Saddam and the deal of a lifetime

It is early summer in Baghdad and the heat is already stifling. Two Australian businessmen, still stiff from the long drive across parched desert plains from Jordan, walk along a crowded street.

They, and the armed henchmen escorting them, find relief inside an airconditioned office belonging to a well-dressed man with fair hair and striking blue eyes – unusual for an Arab in these parts.

But in the court of Saddam Hussein, Arshad Yassin is far from your average man: the Iraqi dictator’s brother-in-law is the feared former head of Hussein’s private security unit, his personal pilot and, by virtue of his influential position, a notorious plunderer of Iraq’s historic treasures.

For the Australians, Yassin is the conduit for the deal of a lifetime, even though what is being discussed on that hot May day in 1998 is against international law. Given the high stakes, and the involvement of Hussein’s inner circle, those present also know that what they are discussing has to be kept confidential.

And so it has remained for 15 years, due to an extraordinary exercise in concealment by the organisation responsible for sending the Australians to Iraq – the Reserve Bank of Australia.

Today, Fairfax Media and the ABC’s Four Corners program reveal confidential RBA documents that show its banknote-printing arm, Note Printing Australia, launched ”Project Delta” in May 1998 to secure $80 million set aside by Hussein for new currency.

The only problem was that United Nations trade sanctions on Iraq – which banned promoting business deals with Hussein’s regime – meant the Project Delta proposal was illegal. The RBA’s brush with Hussein was the first of many instances where its polymer banknote firms, NPA and Securency, got involved with dubious people and allegedly illegal activity.

Those companies and several of their former executives have now been called to account, charged with Australia’s first foreign bribery offences. But what about the businessmen and RBA officials who sat on the companies’ boards and were responsible for their good corporate conduct?

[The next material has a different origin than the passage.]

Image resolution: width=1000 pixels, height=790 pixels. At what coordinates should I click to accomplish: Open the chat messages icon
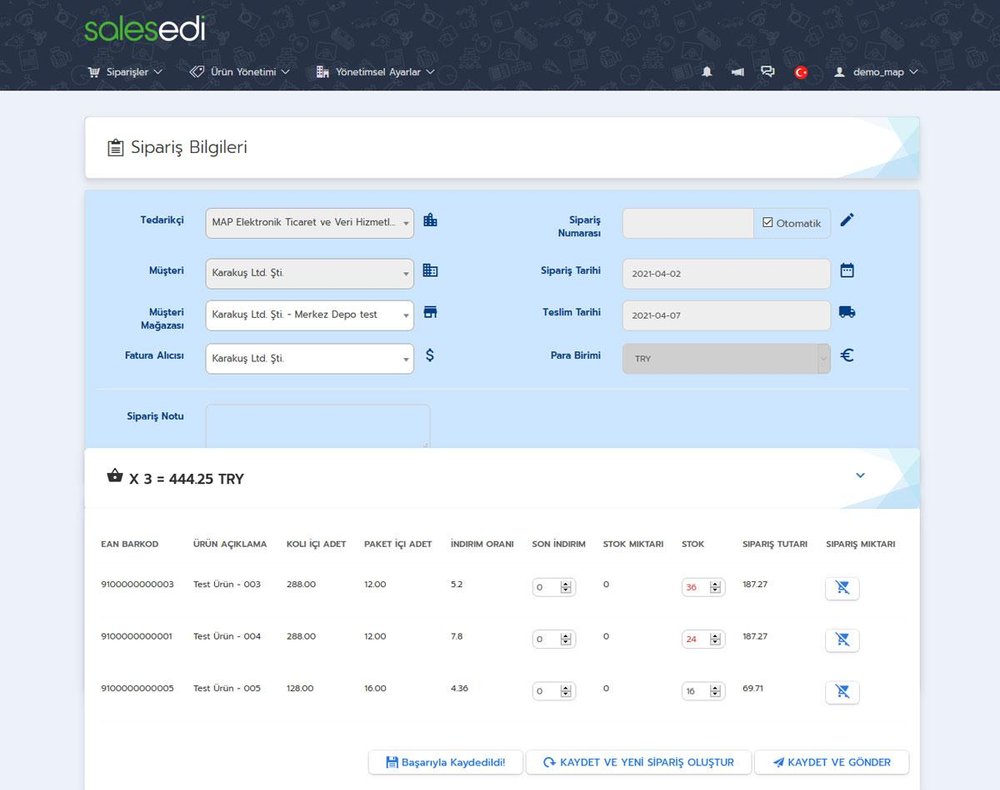click(767, 71)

Why, when they repeatedly failed to act on evidence of alleged corruption across several years, has the corporate regulator, the Australian Securities and Investments Commission, not sought to explore their role in the scandal?

Former deputy RBA governor Graeme Thompson and former Reserve Bank board member Dick Warburton were NPA directors at the time of the Iraq venture. While neither man would answer questions about their knowledge of the Iraq trip or other matters related to NPA’s alleged corruption, there is no doubt both knew the RBA was responsible for enforcing United Nations Security Council sanction 661, banning all business interactions with Hussein’s regime.

Thompson is now a director of AMP Superannuation Limited and Warburton is chairman of the Westfield Retail Trust. Their fellow NPA director at the time of the Iraq trip, Mark Bethwaite, is on the board of the Sydney Catchment Authority and was treasurer of the federal Liberal Party between 2006 and 2008.

The Iraq currency deal might have gone ahead if not for the intervention of Australia’s Department of Foreign Affairs and Trade, which later in 1998 warned NPA that what had occurred ”may have already breached Australia’s obligations in international law”.

Making matters worse, wrote DFAT’s assistant secretary of Middle East and Africa branch, John Hines, was that at least one of the RBA’s men had travelled to Iraq using an official Australian government passport, a fact that ”only adds to the potential for embarrassment to the government”.

The existence of Project Delta has never been publicly acknowledged by anyone from the RBA and the federal police were not aware of the Iraq documents until Fairfax Media provided them.

Legal expert Dr David Chaikin believes the Iraqi dealings were a prima-facie breach of Australia’s obligations under international law. ”They were acting dishonestly in trying to circumvent the UN sanctions and Australian law,” says Dr Chaikin, from the University of Sydney’s business school.

For more than a decade, Thompson and some of his fellow directors, including the RBA assistant governor who replaced Thompson as chairman, Bob Rankin, authorised tens of millions of dollars to be transferred overseas by NPA and Securency to overseas agents who promised to win the firm contracts. These agents operated in countries where bribery is common and included an arms dealer, a foreign spy chief and a white-collar criminal.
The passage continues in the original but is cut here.